Ora trattano

Solo quattro giorni fa Bush, «presentando in pubblico» il premier iracheno Jaafari, aveva insistito, preoccupato dai sondaggi che danno per svanito l’incerto sostegno alla guerra, che la situazione in Iraq era «sotto controllo» e la violenza «marginale». Adesso il capo del Pentagono Donald Rumsfeld, per rispondere alla fuga di notizie sui colloqui tra americani e ribelli iracheni, ammette che sì, si sta trattando ma «di incontri con i ribelli ce ne sono di continuo» e visto che la guerriglia rischia di durare «12 anni» è meglio trattare «per separare gli insorti locali dai combattenti stranieri». Inoltre gli americani devono stare tranquilli perché in Iraq, fortunatamente, «non c’è un Ho Chi Minh o un Mao». Anche l’«europeo» Tony Blair ha ammesso colloqui con «gruppi che in Iraq appoggiano la violenza, ma per inserirli nel processo di pace». Trattano. O dichiarano di farlo. Perché il disastro della guerra è sempre più cogente ogni giorno che passa. Il conflitto non si risolve e aumentano i morti americani. Ne hanno parlato in questi giorni in una audizione al Senato Usa i generali Casey e Abizeid, fino a contraddire il vicepresidente Dick Cheney e lo stesso Rumsfeld: «la situazione è più difficile» di un anno fa, hanno detto. Pantano, sabbie mobili, inferno. Nessuno riesce più a nominarla, la situazione irachena. Trattano perché alla Conferenza di Bruxelles tra Ue e Usa è apparso chiaro a tutti quel che perfino Kofi Annan ha ricordato: nessuna questione di sicurezza sarà mai risolta in Iraq se non verrà avviato «un processo inclusivo» di altre realtà politiche. Vale a dire i sunniti, che gli Stati uniti e i governi iracheni alleati hanno ogni volta escluso dalle istituzioni. Al punto che lo stesso portavoce dell’ambasciata americana a Baghdad, Alberto Fernandez, ha confermato le trattative in corso con gli insorti, fino a «membri dell’ex partito Baath», per uscire dalla «sconfitta strategica» subita dagli Usa, a suo dire per la gestione «quasi prossima alla catastrofe» della crisi da parte dell’ex amministratore Paul Bremer. E il fatto è significativo. Perché oggi, 28 giugno, anniversario del passaggio dei poteri un anno fa a Baghdad dalle forze d’occupazione a un governo provvisorio, il presidente George W. Bush terrà un atteso discorso dalla base militare di Fort Bragg.

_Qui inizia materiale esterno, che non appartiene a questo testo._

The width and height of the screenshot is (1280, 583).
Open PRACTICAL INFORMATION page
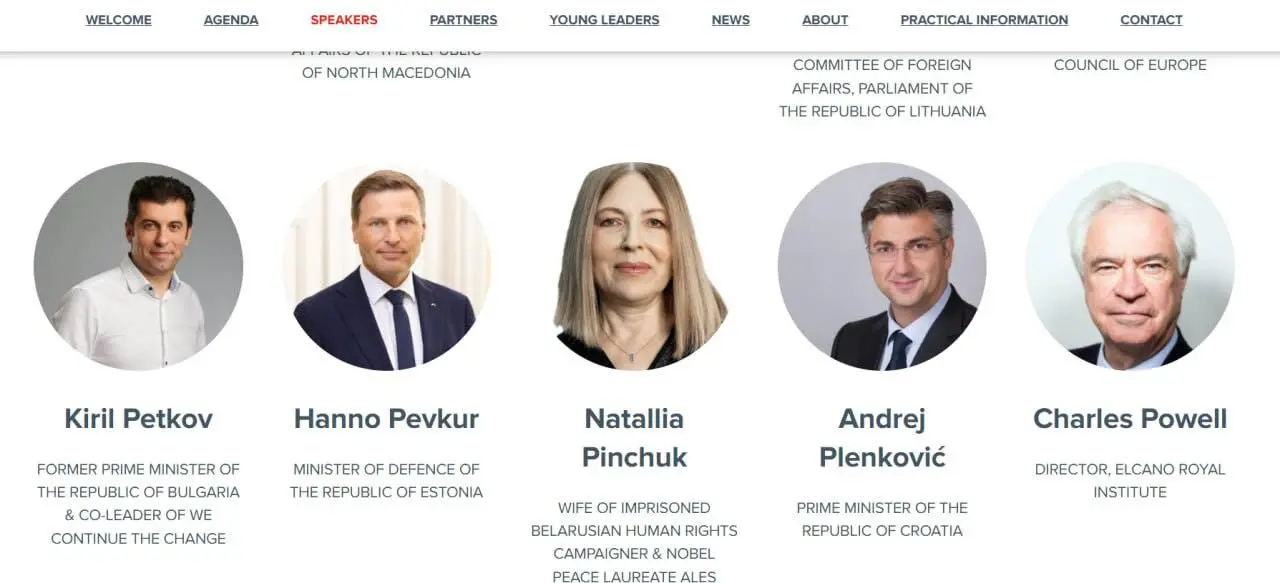[x=984, y=20]

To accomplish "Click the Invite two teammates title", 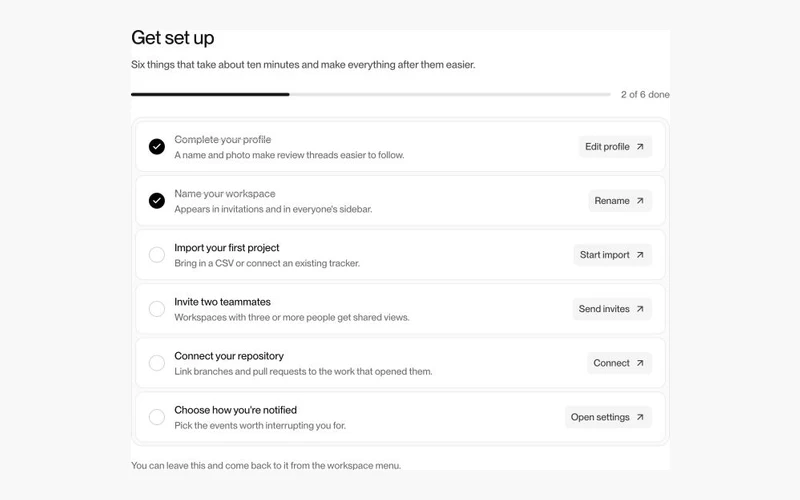I will pyautogui.click(x=222, y=302).
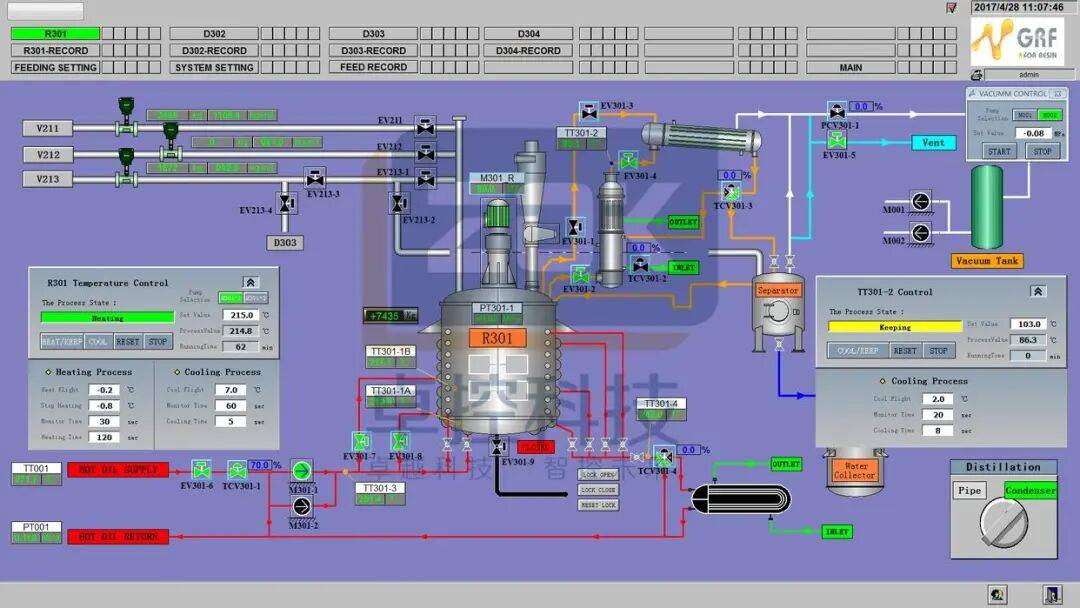
Task: Go to the D302-RECORD page
Action: point(214,51)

Infine trattano con i sunniti perché la vittoria del conservatore Ahmadinejad nell’Iran circondato da due armate statunitensi in Afghanistan e Iraq, mostra la crescente forza politica degli sciiti nell’area. Ora che l’Iraq smembrato e occupato, non più secolare, è di fatto nelle mani politiche e religiose degli sciiti pronti a scrivere la «nuova» costituzione. E trattano nonostante che, ieri, in concreto sia stato annunciato l’ingrandimento (sic) di Abu Ghraib e che sia stato arrestato lo sceicco Omar Raghab, uno dei responsabili del Comitato degli ulema che rappresenta i sunniti.

Trattano dunque. Proprio con quelli che fino a poche ore fa chiamavano «terroristi», con i quali «non si deve trattare» altrimenti «si aiuta il terrorismo», anzi «si diventa terroristi» – sono le parole degli ultimi discorsi dei vari Bush, Blair e Berlusconi.

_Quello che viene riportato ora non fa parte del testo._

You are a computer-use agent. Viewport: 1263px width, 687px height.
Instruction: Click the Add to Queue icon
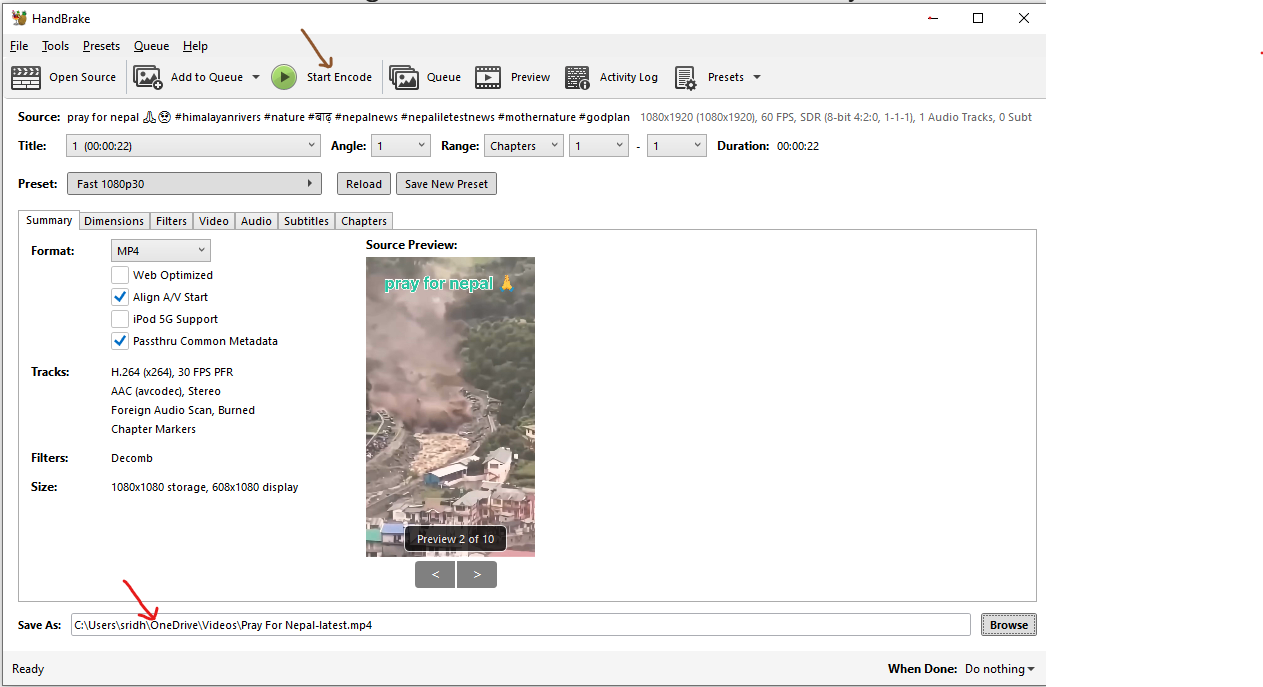point(148,77)
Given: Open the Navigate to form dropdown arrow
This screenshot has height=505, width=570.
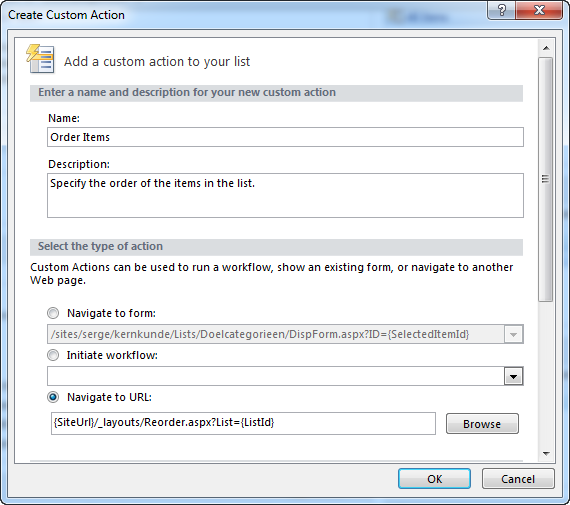Looking at the screenshot, I should [x=513, y=334].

Già, l’Italia. Se gli alleati dichiarano a più riprese di trattare con i combattenti iracheni e cominciano quasi a farsene un vanto, come non ricordare Nicola Calipari. Che quasi quattro mesi fa, il 4 marzo, veniva ucciso da una pattuglia di uno strano check point americano, nascosto nel buio e senza ordini di non sparare, in un agguato di «fuoco amico». Un «incidente» – secondo la versione americana che non è riuscita a convincere nessuno – che sostanzialmente è apparso come un avvertimento contro qualsiasi ipotesi di trattativa con il nemico in zona di guerra. Un messaggio di morte, perché Nicola Calipari aveva avuto il coraggio di parlare con gli insorti-sequestratori, per liberare l’ostaggio – Giuliana Sgrena – e fermare un criminale blitz, dando così prova di una possibilità concreta alla trattativa politica. Davvero il governo italiano non ha nulla da dire?